Collected data entries
◇ ◇ ◇ ◇ ◇
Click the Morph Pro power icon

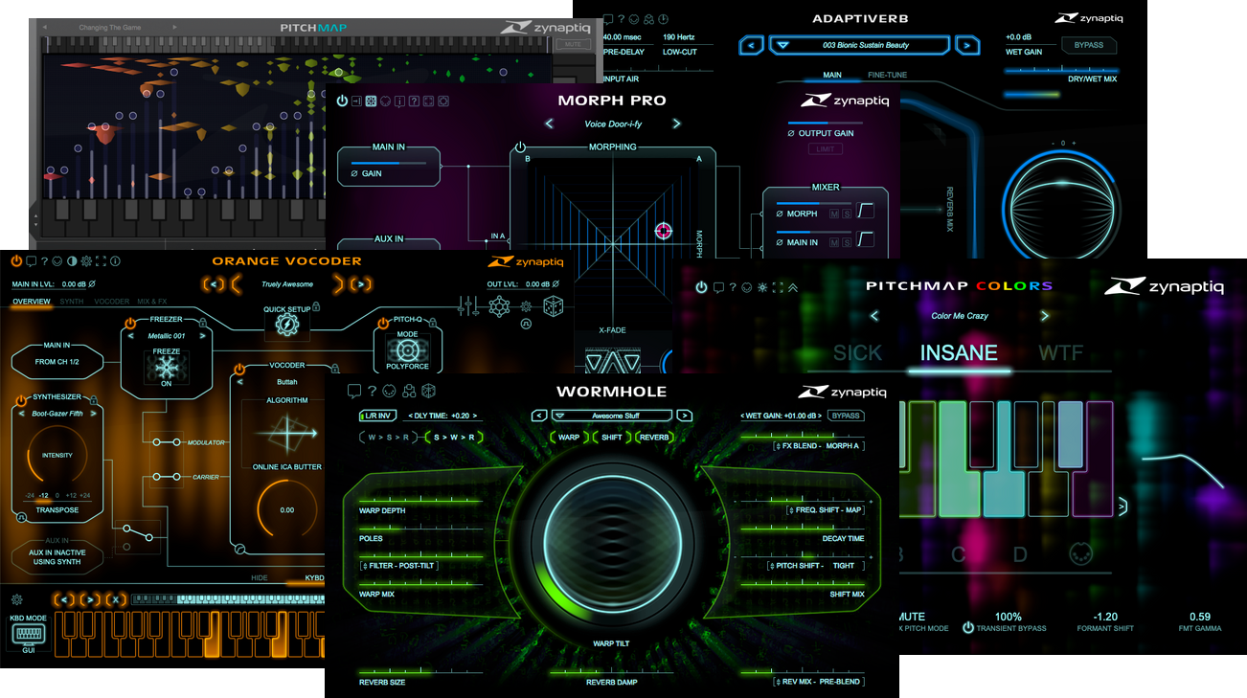pos(342,101)
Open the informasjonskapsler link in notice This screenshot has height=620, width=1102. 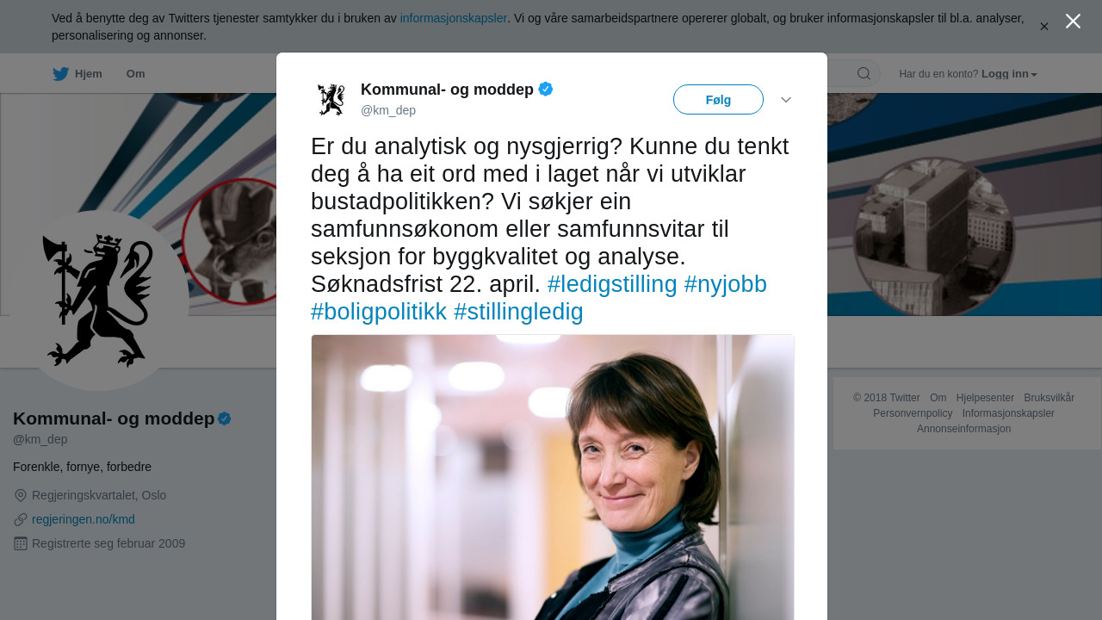point(454,18)
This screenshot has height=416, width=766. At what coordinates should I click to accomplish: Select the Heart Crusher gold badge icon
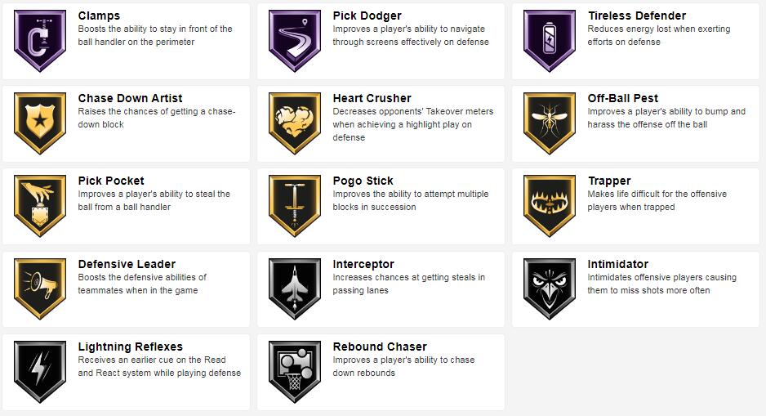coord(295,123)
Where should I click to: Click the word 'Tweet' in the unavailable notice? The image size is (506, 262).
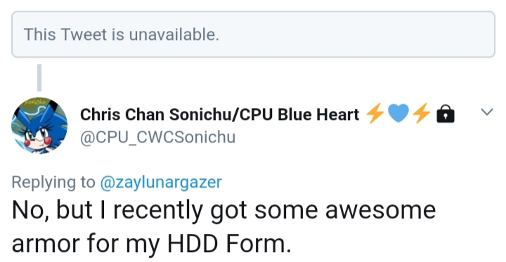coord(84,34)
◇ ◇ ◇ ◇ ◇
| EXERCISE REQUIREMENTS |
All lines from the one containing "Where should I" to the last line of the records above, and no others, should be returned unchanged, without pictures.

| SOLUTION |
Where should I click to: Click the word 'Tweet' in the unavailable notice? The image size is (506, 262).
coord(84,34)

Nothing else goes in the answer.